Qui tient la main de justice ?

Samedi 3 mars 2012, par Jacques TREMOLET // La France

Qui tient la main de justice ?

Deux faits concomitants, ou presque, de notre actualité judiciaire, devraient inciter nos réformateurs à une salutaire réflexion. J’ai déjà dit ici l’ironie que les praticiens de la justice pénale manifestent, dans leurs conversations électroniques, et aussi dans leurs propos parlés, sur la présence de jurés dans les tribunaux correctionnels. L’expérience que nous avons des Cours d’assises qui malgré l’ancienneté de l’institution et les efforts des magistrats qui les président, sont d’abord un lieu d’instruction pour les jurés, de pédagogie dispensée par l’avocat général comme par les avocats de la défense, et ensuite accessoirement une juridiction de jugement, aurait dû être salutaire.

Et encore la Cour d’assises n’est-elle que le théâtre d’un débat purement oral, les jurés étant exclus de tout ce qui touche aux exceptions de procédure ou aux problèmes de qualification ; bref, à tout ce qui fait appel à des connaissances juridiques. Mais devant le Tribunal correctionnel, où le droit rencontre incessamment le fait, où les conclusions écrites sont devenues fréquentes, où les jugements sont obligatoirement motivés et où les affaires sont diverses dans la même journée - alors qu’aux Assises, une même affaire occupe plusieurs journées -, où les jurés trouveront-ils le temps de la pratique ?

Cela dit, on peut essayer... On peut toujours tout essayer, mais, nous ne le dirons jamais assez, ce qu’il faudrait d’abord essayer, c’est l’augmentation du nombre et de la qualité des juges, l’accroissement des services techniques ; bref, une attention budgétaire prioritaire à la justice, en même temps qu’un véritable souci politique qui pourrait se traduire par une réforme simple et peu coûteuse : la constitution prévoit que le président de la République préside le Conseil supérieur de la Magistrature. En pratique, l’usage veut qu’il ne le préside jamais. Si la pratique était accordée à l’esprit et à la lettre de la Constitution, le Président remplirait mieux son rôle de « gardien de l’indépendance de l’autorité judiciaire » et les magistrats sauraient qui, en définitive, est le grand juge. L’ensemble du corps en serait redressé et apaisé.

Second fait : la mise en examen par le doyen des juges d’instruction de Paris, Madame Zimmerman, du Procureur de la République de Nanterre, Monsieur Philippe Courroye. J’imagine le désarroi des jurés nommés dans le Tribunal correctionnel, chargés de juger du délit ou de l’absence de délit dans les décisions et actes pris par le Procureur de la République dans l’exercice de sa fonction d’enquêteur... La Cour de cassation, elle-même, est dans l’embarras... Comment vont s’y retrouver, au bout de débats savants et de conclusions subtiles, nos représentants du peuple ?

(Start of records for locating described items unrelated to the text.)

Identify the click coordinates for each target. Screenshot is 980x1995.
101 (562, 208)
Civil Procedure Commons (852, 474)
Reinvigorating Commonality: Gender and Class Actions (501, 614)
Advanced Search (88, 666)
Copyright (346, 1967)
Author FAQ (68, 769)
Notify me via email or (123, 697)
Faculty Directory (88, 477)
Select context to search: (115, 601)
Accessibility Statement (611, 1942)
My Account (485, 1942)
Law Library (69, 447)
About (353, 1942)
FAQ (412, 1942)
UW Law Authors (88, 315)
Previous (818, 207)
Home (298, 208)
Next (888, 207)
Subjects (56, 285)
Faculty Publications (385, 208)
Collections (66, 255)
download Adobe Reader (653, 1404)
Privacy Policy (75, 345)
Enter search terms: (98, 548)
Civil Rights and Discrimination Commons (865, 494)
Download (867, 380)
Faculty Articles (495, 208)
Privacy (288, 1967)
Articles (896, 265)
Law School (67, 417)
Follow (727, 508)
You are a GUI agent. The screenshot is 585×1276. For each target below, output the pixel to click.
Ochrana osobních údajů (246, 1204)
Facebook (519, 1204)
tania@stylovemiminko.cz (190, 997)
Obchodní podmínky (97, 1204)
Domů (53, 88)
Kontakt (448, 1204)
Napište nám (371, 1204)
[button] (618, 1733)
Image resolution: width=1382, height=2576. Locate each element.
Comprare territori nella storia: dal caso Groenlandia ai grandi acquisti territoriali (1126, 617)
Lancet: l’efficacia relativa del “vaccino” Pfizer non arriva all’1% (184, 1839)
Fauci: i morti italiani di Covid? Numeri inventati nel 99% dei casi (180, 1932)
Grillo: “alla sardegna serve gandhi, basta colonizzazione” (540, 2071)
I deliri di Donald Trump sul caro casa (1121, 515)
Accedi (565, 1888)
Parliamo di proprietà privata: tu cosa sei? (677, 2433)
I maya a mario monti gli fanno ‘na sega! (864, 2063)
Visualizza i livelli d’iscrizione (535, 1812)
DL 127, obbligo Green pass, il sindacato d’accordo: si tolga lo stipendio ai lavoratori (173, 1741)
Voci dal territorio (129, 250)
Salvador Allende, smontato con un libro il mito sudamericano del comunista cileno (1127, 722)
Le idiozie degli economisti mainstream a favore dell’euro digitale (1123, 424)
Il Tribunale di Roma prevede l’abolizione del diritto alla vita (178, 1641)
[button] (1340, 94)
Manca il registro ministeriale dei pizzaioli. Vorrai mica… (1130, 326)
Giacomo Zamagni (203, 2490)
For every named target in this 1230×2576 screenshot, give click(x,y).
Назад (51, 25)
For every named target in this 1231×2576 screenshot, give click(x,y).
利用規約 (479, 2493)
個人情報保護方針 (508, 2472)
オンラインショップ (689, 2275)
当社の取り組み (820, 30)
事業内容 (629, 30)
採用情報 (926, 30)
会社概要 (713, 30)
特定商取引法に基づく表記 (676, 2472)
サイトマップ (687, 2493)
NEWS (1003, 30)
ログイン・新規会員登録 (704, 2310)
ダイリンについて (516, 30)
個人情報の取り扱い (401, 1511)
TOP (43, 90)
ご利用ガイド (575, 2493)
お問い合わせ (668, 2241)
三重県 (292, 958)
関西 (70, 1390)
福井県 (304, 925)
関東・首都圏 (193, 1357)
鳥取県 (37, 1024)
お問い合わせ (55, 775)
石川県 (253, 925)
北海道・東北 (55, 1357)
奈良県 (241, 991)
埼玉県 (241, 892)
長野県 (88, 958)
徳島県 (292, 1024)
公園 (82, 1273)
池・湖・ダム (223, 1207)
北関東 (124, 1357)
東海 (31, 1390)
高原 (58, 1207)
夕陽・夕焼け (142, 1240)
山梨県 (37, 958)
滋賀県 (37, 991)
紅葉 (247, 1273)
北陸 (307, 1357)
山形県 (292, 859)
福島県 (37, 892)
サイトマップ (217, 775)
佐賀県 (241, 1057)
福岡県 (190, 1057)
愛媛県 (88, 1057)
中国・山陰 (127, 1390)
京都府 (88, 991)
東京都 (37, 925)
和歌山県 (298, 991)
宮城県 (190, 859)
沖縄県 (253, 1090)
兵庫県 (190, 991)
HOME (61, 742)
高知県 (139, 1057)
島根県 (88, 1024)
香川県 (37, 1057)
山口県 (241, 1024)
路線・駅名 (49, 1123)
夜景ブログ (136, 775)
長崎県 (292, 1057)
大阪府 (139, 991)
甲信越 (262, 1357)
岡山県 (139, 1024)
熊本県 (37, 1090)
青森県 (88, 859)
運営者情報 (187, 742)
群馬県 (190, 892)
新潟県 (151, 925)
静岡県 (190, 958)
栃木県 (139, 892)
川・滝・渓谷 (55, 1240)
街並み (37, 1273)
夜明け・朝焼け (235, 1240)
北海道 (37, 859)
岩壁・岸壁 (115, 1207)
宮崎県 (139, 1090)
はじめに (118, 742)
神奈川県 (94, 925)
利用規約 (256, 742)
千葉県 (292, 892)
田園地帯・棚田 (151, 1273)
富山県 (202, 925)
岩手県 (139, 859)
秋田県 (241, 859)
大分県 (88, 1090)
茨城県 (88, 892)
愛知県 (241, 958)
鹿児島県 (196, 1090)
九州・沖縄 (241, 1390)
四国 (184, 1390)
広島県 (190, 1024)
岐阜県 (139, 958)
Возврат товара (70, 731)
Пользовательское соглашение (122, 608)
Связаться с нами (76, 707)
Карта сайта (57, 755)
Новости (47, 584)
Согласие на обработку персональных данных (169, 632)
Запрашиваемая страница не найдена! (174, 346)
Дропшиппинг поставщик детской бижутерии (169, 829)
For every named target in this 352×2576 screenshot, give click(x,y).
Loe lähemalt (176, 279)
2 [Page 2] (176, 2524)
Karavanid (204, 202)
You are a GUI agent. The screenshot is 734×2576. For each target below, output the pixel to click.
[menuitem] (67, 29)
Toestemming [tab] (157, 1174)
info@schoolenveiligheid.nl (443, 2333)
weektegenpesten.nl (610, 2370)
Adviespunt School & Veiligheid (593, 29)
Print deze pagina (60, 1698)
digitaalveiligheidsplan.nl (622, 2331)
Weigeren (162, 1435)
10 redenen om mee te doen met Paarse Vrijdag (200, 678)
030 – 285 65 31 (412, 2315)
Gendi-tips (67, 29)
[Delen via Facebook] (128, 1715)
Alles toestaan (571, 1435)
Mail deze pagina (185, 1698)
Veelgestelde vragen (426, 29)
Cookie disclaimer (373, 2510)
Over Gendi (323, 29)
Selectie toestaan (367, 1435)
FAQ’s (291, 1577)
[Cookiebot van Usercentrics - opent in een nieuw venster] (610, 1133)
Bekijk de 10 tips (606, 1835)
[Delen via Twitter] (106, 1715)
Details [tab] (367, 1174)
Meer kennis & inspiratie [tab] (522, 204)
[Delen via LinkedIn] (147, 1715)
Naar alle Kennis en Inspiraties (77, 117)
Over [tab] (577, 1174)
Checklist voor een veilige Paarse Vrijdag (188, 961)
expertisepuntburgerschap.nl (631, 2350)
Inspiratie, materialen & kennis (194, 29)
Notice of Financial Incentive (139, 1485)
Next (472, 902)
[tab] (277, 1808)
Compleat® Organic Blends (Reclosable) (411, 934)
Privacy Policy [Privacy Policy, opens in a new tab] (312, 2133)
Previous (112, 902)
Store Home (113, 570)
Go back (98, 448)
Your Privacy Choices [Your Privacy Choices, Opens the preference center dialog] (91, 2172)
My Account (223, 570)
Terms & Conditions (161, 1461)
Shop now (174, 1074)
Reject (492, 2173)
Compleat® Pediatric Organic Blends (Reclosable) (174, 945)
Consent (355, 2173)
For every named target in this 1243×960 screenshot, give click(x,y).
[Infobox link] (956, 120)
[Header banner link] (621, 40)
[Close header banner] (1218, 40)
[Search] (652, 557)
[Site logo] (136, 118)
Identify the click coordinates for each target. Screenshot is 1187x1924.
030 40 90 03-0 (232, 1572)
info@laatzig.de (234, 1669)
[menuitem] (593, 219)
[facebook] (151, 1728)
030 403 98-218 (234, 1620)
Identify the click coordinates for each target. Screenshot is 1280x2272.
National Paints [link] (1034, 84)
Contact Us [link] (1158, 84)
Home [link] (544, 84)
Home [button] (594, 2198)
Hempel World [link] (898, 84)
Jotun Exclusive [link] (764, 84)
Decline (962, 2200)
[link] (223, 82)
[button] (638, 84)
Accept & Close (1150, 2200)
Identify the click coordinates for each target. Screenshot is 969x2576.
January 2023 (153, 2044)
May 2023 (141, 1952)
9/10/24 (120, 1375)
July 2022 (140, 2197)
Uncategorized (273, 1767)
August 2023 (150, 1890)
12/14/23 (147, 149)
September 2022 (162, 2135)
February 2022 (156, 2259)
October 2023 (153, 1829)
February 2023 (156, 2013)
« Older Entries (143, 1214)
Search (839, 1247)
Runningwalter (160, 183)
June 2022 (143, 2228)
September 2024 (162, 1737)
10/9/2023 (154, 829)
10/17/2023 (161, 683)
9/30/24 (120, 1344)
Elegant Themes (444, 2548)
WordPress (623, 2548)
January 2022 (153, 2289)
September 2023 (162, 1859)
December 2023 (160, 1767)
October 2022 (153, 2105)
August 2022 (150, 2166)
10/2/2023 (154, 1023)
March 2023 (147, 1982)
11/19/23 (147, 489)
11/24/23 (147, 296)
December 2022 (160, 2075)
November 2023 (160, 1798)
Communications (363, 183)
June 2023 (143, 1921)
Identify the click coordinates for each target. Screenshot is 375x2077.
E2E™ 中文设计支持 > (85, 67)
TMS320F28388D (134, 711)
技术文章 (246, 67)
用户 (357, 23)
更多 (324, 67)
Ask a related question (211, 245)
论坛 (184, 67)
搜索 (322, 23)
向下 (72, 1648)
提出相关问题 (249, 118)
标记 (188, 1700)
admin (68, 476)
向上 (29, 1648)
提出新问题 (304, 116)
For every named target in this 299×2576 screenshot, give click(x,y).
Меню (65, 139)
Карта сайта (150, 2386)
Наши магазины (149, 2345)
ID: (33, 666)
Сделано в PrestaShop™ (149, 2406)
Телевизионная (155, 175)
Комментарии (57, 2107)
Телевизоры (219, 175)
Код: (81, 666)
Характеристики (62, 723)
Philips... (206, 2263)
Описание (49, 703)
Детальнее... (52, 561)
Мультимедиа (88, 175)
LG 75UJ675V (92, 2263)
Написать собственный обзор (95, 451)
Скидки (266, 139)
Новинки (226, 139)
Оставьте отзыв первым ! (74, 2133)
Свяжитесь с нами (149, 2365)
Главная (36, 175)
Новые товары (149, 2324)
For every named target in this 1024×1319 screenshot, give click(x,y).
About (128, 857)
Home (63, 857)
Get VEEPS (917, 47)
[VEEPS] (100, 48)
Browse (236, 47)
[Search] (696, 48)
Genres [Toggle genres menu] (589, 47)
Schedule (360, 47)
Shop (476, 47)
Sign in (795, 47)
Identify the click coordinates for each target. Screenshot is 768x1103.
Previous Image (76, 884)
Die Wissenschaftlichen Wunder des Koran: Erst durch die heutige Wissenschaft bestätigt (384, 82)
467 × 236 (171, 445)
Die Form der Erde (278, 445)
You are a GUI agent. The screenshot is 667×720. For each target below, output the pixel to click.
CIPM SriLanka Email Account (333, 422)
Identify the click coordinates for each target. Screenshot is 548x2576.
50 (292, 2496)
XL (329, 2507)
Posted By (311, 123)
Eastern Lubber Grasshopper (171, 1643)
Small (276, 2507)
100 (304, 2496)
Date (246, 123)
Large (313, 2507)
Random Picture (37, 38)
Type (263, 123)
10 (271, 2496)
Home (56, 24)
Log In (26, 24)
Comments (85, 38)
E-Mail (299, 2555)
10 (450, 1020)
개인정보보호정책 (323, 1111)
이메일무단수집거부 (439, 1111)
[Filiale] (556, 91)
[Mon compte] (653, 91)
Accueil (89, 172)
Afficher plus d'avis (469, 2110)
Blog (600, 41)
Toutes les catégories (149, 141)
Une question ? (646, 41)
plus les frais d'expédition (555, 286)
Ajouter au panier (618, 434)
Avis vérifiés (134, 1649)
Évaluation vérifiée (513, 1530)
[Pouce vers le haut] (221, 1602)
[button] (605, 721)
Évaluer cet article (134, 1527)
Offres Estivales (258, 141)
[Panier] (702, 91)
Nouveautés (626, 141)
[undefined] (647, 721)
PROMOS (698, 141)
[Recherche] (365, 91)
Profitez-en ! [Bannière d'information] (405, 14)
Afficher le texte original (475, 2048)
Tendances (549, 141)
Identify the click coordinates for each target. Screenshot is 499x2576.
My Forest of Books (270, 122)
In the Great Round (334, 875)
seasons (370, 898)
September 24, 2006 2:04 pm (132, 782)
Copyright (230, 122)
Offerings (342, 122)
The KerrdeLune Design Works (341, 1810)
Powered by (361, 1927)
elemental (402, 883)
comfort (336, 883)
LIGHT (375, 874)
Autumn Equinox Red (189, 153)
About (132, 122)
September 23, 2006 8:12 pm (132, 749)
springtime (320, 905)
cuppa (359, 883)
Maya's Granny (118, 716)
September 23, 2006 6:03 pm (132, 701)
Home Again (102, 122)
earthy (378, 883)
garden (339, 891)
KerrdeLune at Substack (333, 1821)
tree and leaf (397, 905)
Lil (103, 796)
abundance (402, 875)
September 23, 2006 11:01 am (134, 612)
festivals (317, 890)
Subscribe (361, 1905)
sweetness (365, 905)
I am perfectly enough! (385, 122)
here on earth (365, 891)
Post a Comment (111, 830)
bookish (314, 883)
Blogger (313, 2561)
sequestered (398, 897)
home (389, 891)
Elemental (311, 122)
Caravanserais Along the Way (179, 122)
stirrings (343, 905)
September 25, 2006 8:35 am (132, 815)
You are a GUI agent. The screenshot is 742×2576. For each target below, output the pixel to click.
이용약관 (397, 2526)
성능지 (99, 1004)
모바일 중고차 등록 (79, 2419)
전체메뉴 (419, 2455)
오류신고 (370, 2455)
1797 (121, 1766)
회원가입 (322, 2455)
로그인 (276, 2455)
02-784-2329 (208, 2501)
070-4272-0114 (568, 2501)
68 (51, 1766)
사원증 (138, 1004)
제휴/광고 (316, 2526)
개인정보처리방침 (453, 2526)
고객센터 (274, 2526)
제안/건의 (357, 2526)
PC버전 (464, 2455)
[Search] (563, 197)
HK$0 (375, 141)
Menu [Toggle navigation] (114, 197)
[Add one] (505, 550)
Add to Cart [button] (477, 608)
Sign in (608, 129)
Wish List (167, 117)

On répond : mais ce genre d’affaires ne leur sera pas soumis... Et, heureusement, ce n’est pas l’ordinaire des tribunaux correctionnels. Il y aurait donc des justices différentes selon qu’on est voleur de poules dans les Cévennes ou procureur de la République à Nanterre... Où est donc l’égalité du justiciable devant la loi ?

On se souvient que Monsieur Courroye avait été nommé à Nanterre, par le président de la République, contre l’avis défavorable du Conseil supérieur de la Magistrature... et si le Président avait présidé le Conseil supérieur, n’aurait-il pas été contraint de suivre l’avis de son Conseil, ayant participé aux débats ? Nous nous serions ainsi dispensés d’une affaire bien désagréable.

La justice est une prérogative régalienne... D’où l’extrême difficulté de la mettre en oeuvre quand il n’y a plus personne pour « tenir la main de justice ».